TYPE 2 DIABETES AND OMEGA 3
Study published in July 2017 shows the omega-3
- polyunsaturated fatty acids (PUFAs)
- eicosapentaenoic acid (EPA) and
- docosahexaenoic acid (DHA)
reduce levels of albuminuria* in patients with type 2 diabetes mellitus.
*High concentrations of albumin in urine indicate inflammation and independently predict morbidity and mortality from cardiovascular disease.
Researchers randomly assigned 262 patients with stable coronary artery disease, 30% of whom had type 2 diabetes, to receive either
- 1.86 grams of EPA and 1.5 grams of DHA daily
- or no omega-3 PUFAs
for 1 year. The percent change in urine albumin-to-creatinine ratio (ACR) was determined in both groups.
- In individuals without diabetes, no change was detected in urine ACR in either the omega-3 or the control group.
- In participants with diabetes who did not receive omega-3 PUFAs, a 72.3% rise in ACR was observed.
- Diabetic patients ingesting the omega-3 PUFAs did not experience any change in ACR. No change in urine ACR was observed in patients with type 2 diabetes who were taking an angiotensin-converting enzyme (ACE) inhibitor or angiotensin-receptor blocker while also supplementing with omega-3 PUFAs, whereas a 64.2% increase in ACR occurred in those not supplementing with omega-3 PUFAs.
The rise in ACR was directly associated with an increase in systolic blood pressure.

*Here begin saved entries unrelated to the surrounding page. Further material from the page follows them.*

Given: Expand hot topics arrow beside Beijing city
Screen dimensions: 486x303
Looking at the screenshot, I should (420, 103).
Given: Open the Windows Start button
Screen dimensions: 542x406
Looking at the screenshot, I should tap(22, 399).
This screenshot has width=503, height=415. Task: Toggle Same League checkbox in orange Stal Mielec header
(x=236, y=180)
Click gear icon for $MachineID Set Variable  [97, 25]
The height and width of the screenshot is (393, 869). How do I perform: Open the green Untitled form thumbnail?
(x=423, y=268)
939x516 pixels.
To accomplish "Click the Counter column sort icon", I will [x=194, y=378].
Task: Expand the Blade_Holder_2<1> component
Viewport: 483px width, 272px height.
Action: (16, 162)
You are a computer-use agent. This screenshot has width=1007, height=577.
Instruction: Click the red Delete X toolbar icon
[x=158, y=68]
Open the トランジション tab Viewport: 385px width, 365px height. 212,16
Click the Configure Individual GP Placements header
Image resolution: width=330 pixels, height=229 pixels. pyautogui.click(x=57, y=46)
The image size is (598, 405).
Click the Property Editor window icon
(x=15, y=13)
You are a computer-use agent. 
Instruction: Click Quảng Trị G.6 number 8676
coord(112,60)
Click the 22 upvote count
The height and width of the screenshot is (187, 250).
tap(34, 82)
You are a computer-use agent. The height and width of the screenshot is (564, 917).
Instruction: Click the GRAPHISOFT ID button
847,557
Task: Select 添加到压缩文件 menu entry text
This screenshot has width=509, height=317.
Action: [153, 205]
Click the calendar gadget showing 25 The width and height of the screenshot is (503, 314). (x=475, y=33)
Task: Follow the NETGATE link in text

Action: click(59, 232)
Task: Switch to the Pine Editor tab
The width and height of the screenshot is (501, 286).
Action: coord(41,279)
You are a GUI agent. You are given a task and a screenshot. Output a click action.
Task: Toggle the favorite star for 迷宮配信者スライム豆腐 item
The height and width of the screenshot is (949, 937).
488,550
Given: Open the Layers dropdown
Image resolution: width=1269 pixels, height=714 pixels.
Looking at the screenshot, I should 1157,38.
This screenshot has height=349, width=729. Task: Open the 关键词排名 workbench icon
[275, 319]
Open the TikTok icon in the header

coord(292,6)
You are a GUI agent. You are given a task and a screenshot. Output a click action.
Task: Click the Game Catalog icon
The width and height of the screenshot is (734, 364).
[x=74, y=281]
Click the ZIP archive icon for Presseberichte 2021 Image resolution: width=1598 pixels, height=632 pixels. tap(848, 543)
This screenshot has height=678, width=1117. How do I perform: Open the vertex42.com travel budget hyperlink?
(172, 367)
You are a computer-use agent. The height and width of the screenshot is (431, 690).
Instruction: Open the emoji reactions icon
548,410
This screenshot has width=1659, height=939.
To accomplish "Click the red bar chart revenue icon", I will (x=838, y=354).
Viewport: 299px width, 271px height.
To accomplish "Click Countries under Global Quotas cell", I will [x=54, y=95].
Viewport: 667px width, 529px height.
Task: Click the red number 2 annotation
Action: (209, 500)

The researchers concluded, “EPA and DHA supplementation attenuated progression of albuminuria in subjects with type 2 diabetes mellitus and coronary artery disease, most of whom were on an angiotensin-converting enzyme-inhibitor or angiotensin-receptor blocker.
Thus, EPA and DHA supplementation should be considered as additional therapy to an angiotensin-converting enzyme-inhibitor or angiotensin-receptor blocker in subjects with type 2 diabetes mellitus and coronary artery disease.”
Elajami TK, et al. J Am Heart Assoc. 2017;6:e004740.